Be Our Guest / Tim Winn

Teen’s tragic death a reminder that some family histories are similar

Tim WinnRecently, I read the story of Juan de Leon Gutierrez, a 16-year old boy from Guatemala who died after making the journey to the United States from his home country.

Juan decided to come to the U.S. and try to work to support his family back home which has been living on one meal a day due to a devastating drought that has kept farming to a detrimental minimal. Here is a boy who had enough watching his family suffer, who decided to do something about it, but who ultimately suffered the loss of both his childhood and his life.

The story is a sad tale that, unfortunately, is more common than we would like to think in our modern world. But it also hits closer to home for me and is a familiar story.
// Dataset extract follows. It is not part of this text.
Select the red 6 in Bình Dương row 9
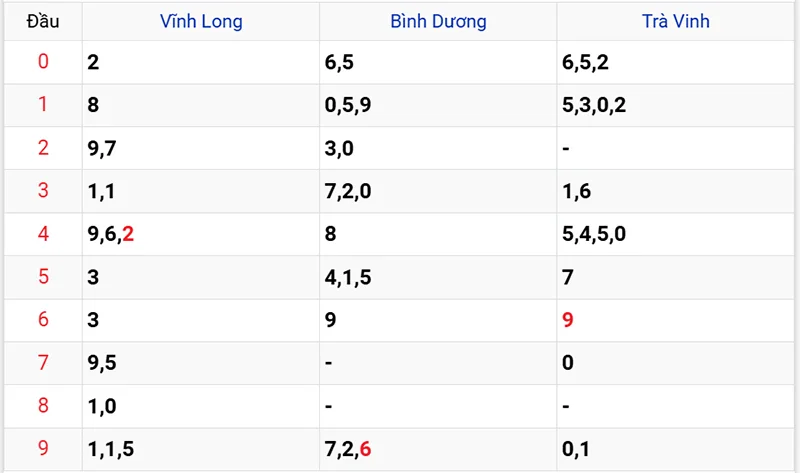Viewport: 800px width, 473px height. click(365, 449)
I come from a big family, as many of us do a generation or two ago, and some of us in the family have been interested in our genealogy. But also like many other families who have deep roots in the rural areas of this country, it can be difficult to discover family lineage when fathers and mothers died young back then, severing our ability to have questions about the past answered.

One day my family was talking about our family history, and we asked my grandpa where his family came from. His family, like many in the Hoosier State, came up to Indiana from areas of Kentucky and Tennessee. We pressed him and clarified that we knew he came from Tennessee, but wanted to know where his “ancestors” came from? He said with a straight face and a definitive tone, “Tennessee,” as if to say, what kind of a dumb question is that?
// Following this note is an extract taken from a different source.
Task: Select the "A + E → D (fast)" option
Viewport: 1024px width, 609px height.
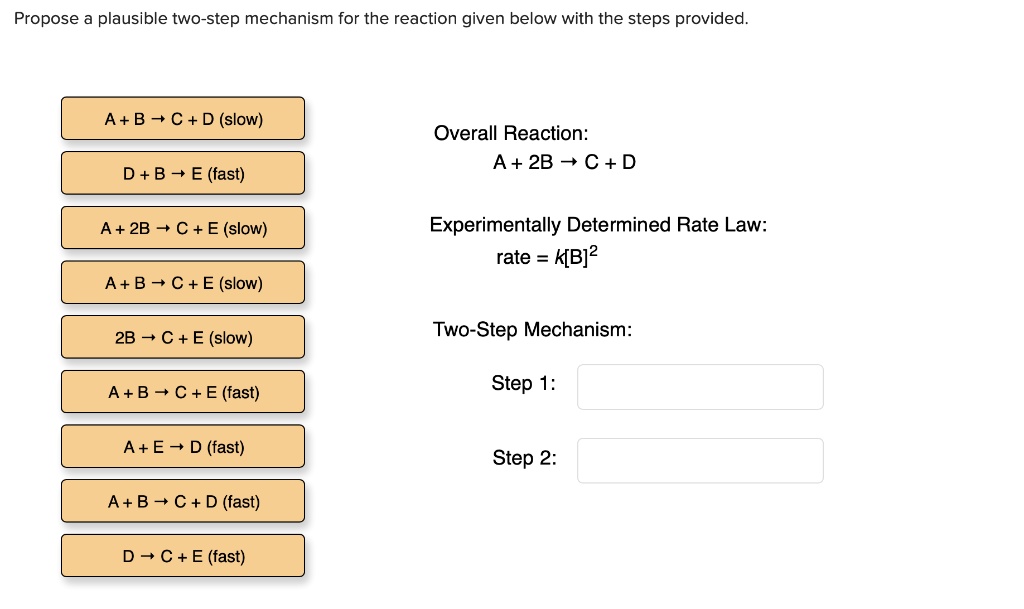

For him, not only does such a question not interest him much, but he also grew up not knowing any of his grandparents. And he lost his father as a small boy. He grew up in the rich culture of Appalachia, in an area that more closely resembles the conditions of places like Guatemala than it does the rest of the United States.
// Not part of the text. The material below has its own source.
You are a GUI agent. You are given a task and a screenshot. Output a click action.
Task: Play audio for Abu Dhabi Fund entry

Despite our failed efforts that day at discovering our family history “pre-Tennessee,” it did invoke some great stories from grandpa that I will cherish, one of which leads me back to Juan.

My grandpa sometimes describes how poor he was as a boy, mentioning it only by accident. The family gleans traces of it from the stories he tells, and then we knit together a fuller picture of how difficult his young life must have been.

For instance, he describes that, for Christmas, the seven children being raised by his widowed mother would sometimes receive an orange for their present.

Grandpa will occasionally, though, tell a more direct story. At the young age of 14, after watching his mother day in and day out dish the children all of whatever meal could be created from what little they had and taking no portion for herself, he decided he could no longer stand by and watch his mother go without food.

Clearly there were too many mouths to feed, his young adolescent mind reasoned. And so he saw the choice in front of him that if he left, his mother would be able to feed herself. So, one night he set out and hitchhiked his way to Indiana looking for work to send money back home. And the rest, as they say, is history.

This is the story of both my grandpa and of Juan, separated by time and distance but connected by the too often lived experience of suffering.

Many of us in the United States could probably look to our not-too-distant relatives to recall similar stories of struggle, of resilience, and of a determination to create a better life for our families. Too often, we have a case of amnesia and forget such past struggles, thinking that we cannot relate to them.

But such stories are important to remember. This familiar struggle still exists in the world today; it just might be in someone else’s family this time.

So, let us look on stories like Juan’s with compassion and a sense of responsibility to work toward a future where children do not have to leave their homes so that there is one less mouth to feed.

(Tim Winn is director of Immigration Legal Services for Catholic Charities Indianapolis.)